In a world buzzing with political and economic uncertainty, anxiety and depression have run rampant in our society; the most recent studies estimate that 40 million Americans — or roughly 18% of the American population — are affected by the detrimental affects of anxiety (1). And with increasing research and curiosity surrounding the mysterious microbial inhabitants of our gut, ongoing research continues to unravel their not-so-subtle involvement in our well-being.

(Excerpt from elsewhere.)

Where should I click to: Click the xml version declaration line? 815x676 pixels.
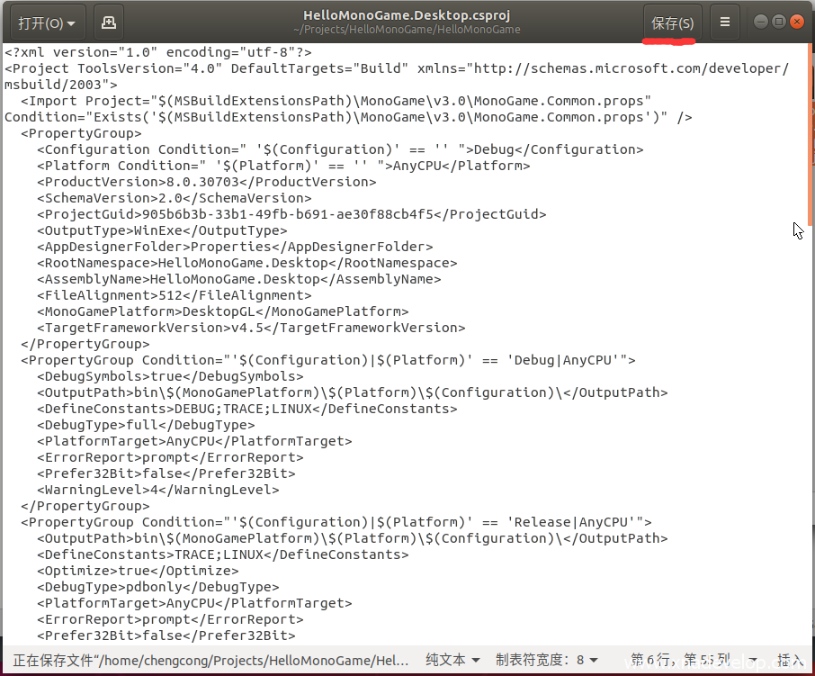(x=158, y=52)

It is well established in the research community that our microbiome has profound affects on our weight, the production of vitamins and food digestion. But is it too far-fetched to believe that microscopic life-forms living in our intestines influence our brain functions? Can bacteria communicate with our brains to determine our moods, feelings and emotions?
It seems likely.
Physiologically speaking, there is no reason why this communication can’t happen. Of the billions of nerves that thread through our bodies, one of them — termed the “vagus nerve” — serves as a direct connection between the intestines and the brain. This connection, which is formally referred to as the “gut-brain axis”, has been a critical area of research for more than a decade. What we have discovered in that time is that the vagus nerve seems to be bi-directional, meaning that while the brain can act on on the gastrointestinal tract to shape its bacterial composition, at the same time gut microbes can produce certain chemicals that act on the brain (2).

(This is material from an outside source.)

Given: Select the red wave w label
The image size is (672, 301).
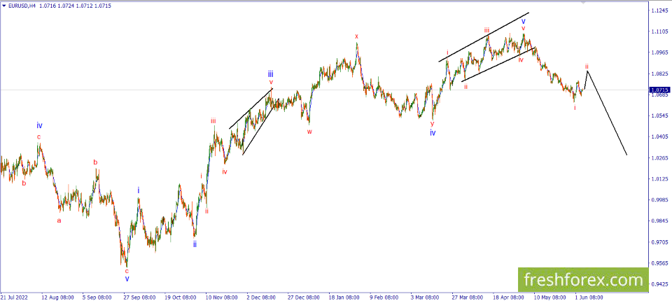Looking at the screenshot, I should (x=309, y=131).
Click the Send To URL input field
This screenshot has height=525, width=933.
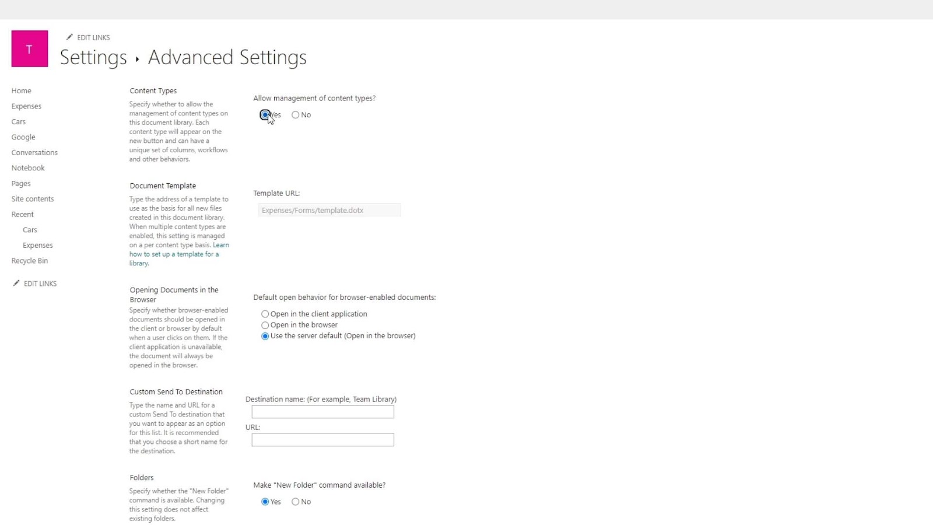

Initial excitement was sparked in 2004, when a landmark study observed that mice that were devoid of bacteria (i.e. “sterile” or, more formally, “germ-free” mice) demonstrated heightened levels of stress hormones in their blood (compared to normal, bacteria-carrying mice) when placed in stressful conditions (3). What’s really interesting is that while the stress response was clearly dysfunctional in germ-free mice, researchers could induce a more normal hormonal response by simply treating the mice with one single microbe: a bacterium called Bifidobacterium infantis. This served as the first clue that our gut bacteria are doing something that influences our mood. Likely, gut bacteria produce chemicals that influence the brain to reduce psychological stress. These chemicals have since been coined as “psychobiotics”.

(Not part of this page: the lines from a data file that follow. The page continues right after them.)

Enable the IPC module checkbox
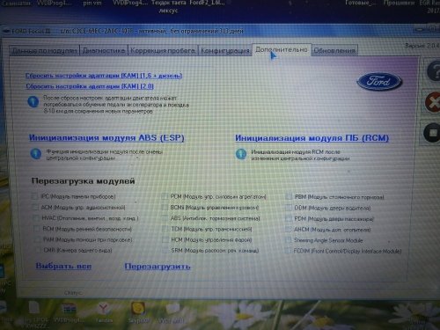The image size is (440, 330). pos(35,196)
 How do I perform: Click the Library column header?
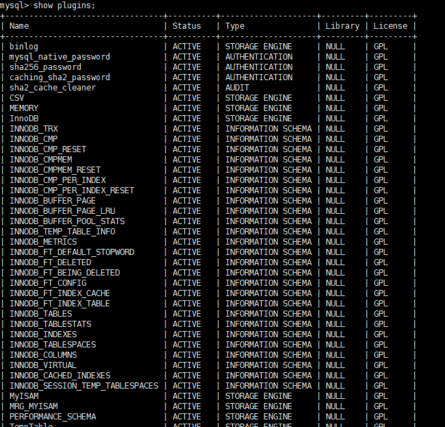(342, 26)
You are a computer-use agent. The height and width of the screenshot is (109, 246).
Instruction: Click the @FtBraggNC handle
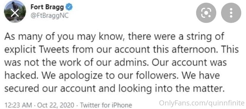pyautogui.click(x=49, y=16)
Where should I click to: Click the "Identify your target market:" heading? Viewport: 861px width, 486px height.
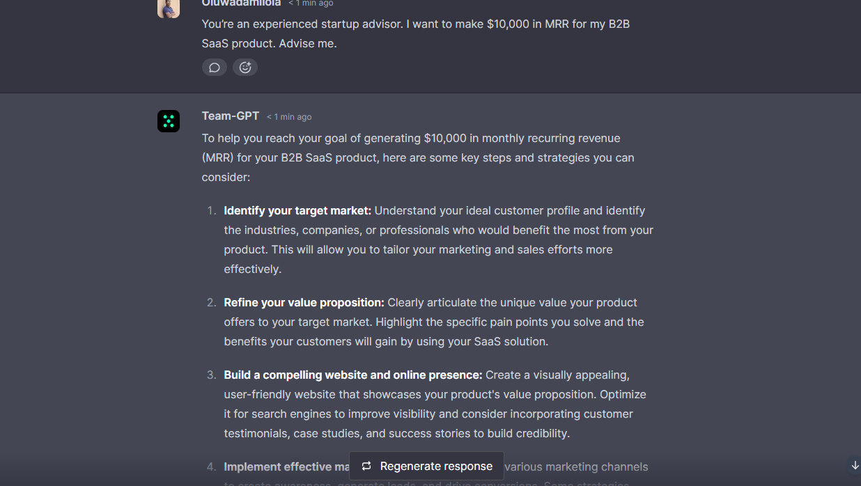(297, 211)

Further experimentation continued to shed light on the great influence our bacteria has on our mood. Prominent researchers Premsyl Bercik and Stephen Collins working out of McMaster University discovered that behaviour can be transferred between mice simply by transferring their gut bacteria. They discovered that if they took one species of bacteria from the intestines of a mouse, and gave that single strain to a germ-free mouse (such that the intestines of the recipient mouse only contained that single bacterial species), then the recipient mouse would also take on aspects of the donor mouse’s personality. For example, mice that were naturally timid/shy before receiving bacteria became more exploratory if they received bacteria from a naturally exploratory donor mouse. As another example, naturally daring mice would become more shy once they received the bacteria from a naturally shy mouse (4).
While this is only the beginning steps in what promises to be a long journey of intensive, complex research, these kinds of tendencies hint that microbial interactions could very well influence the brain to induce anxiety and other mood disorders.